The innovation tip: How to chose your first pilots and how to measure their performance
Choosing the right opportunity to test your MVP is not always simple. On top of that, you need the right kpis to measure the value of your first tests.
In this article, we’ll look at two things:
- How to classify your opportunities? Which opportunity should you start with?
- How to measure your first tests from a business and tech standpoint?
1. How to classify your opportunities to select the ones to start with
There are two criteria:
- Complexity: how difficult and costly it is to implement and deploy your project
-Value: how early will the value proposition be perceived by your customers
On the graph below you will find the four types of opportunities classified by Complexity x Value, with a small explanation of when to chose what.
So basically once you classify the opportunities and use cases in the above graph, you will be able to decide which opportunity to start with, and what are the ones to add to your backlog.
2. How to measure your first tests from a business and tech standpoint
Here is a set of KPIs I usually work with, that are pretty standard and apply to different industries and verticals. They can of course be replaced by sers of KPIs that are more relevant to your business.
Business KPIs (rate each kpi from 1 to 5)
-Conversion rate: depending on your target, do you see any increase of conversion?
-Average order value (AOV): how positive was the impact of your test on the AOV or average basket?
-Users acquisition: how many additional customers or opt-ins did you get?
-Sellout uplift: any uplift in total sales or transactions?
-Cost saving: how much costs were saved by implementing your solution? And how cheaper it is vs other solutions?
Tech KPIs (rate each kpi from 1 to 5)
-User Experience: how outstanding is the UX?
-API & Portability: how open and portable is your solution? Are your main features accessible and attivabile by web hooks or web services?
-Native connectors: any native connectors that can be leveraged to augment the experience?
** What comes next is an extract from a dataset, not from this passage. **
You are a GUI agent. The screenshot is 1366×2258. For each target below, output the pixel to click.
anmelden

Ex: CRM/Data collect, email triggers, ERP, Payment solutions etc..
-Performance: what’s the loading time of your solution? How fast can it process data?
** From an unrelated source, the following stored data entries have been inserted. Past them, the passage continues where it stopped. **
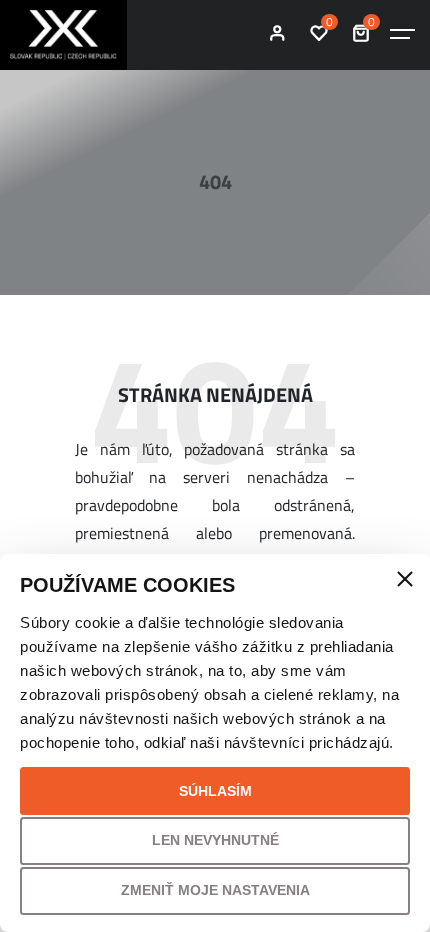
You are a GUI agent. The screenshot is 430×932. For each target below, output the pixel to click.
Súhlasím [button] (215, 791)
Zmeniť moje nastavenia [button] (215, 890)
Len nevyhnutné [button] (215, 840)
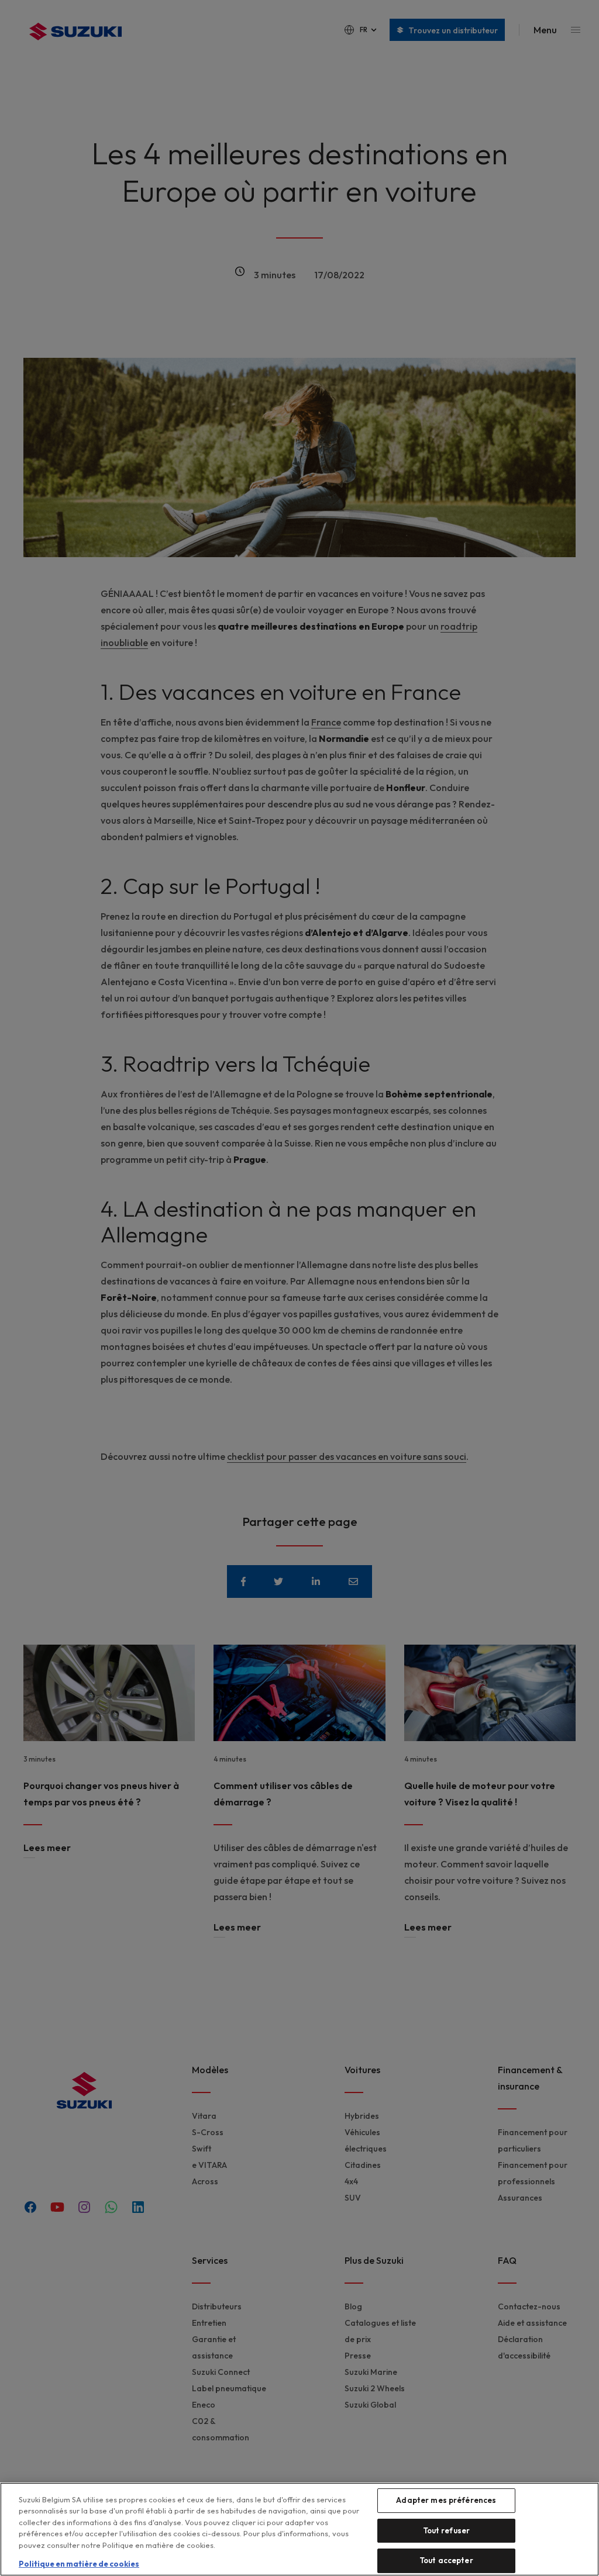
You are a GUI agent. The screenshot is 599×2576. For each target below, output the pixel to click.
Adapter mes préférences (446, 2500)
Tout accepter (446, 2560)
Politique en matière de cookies (79, 2563)
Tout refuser (446, 2530)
By combining the business and tech ratings (1 to 5) you’ll get the average grade for your different pilots. This will give you the different successes and failures you got, which will also dictate your next iterations: kill your projects, improve it, pivot, etc.
Conclusion
In a nutshell, we have two takeaways. First, properly identify and focus on the right opportunities (short term / long term), then measure to take the right decisions for your next steps.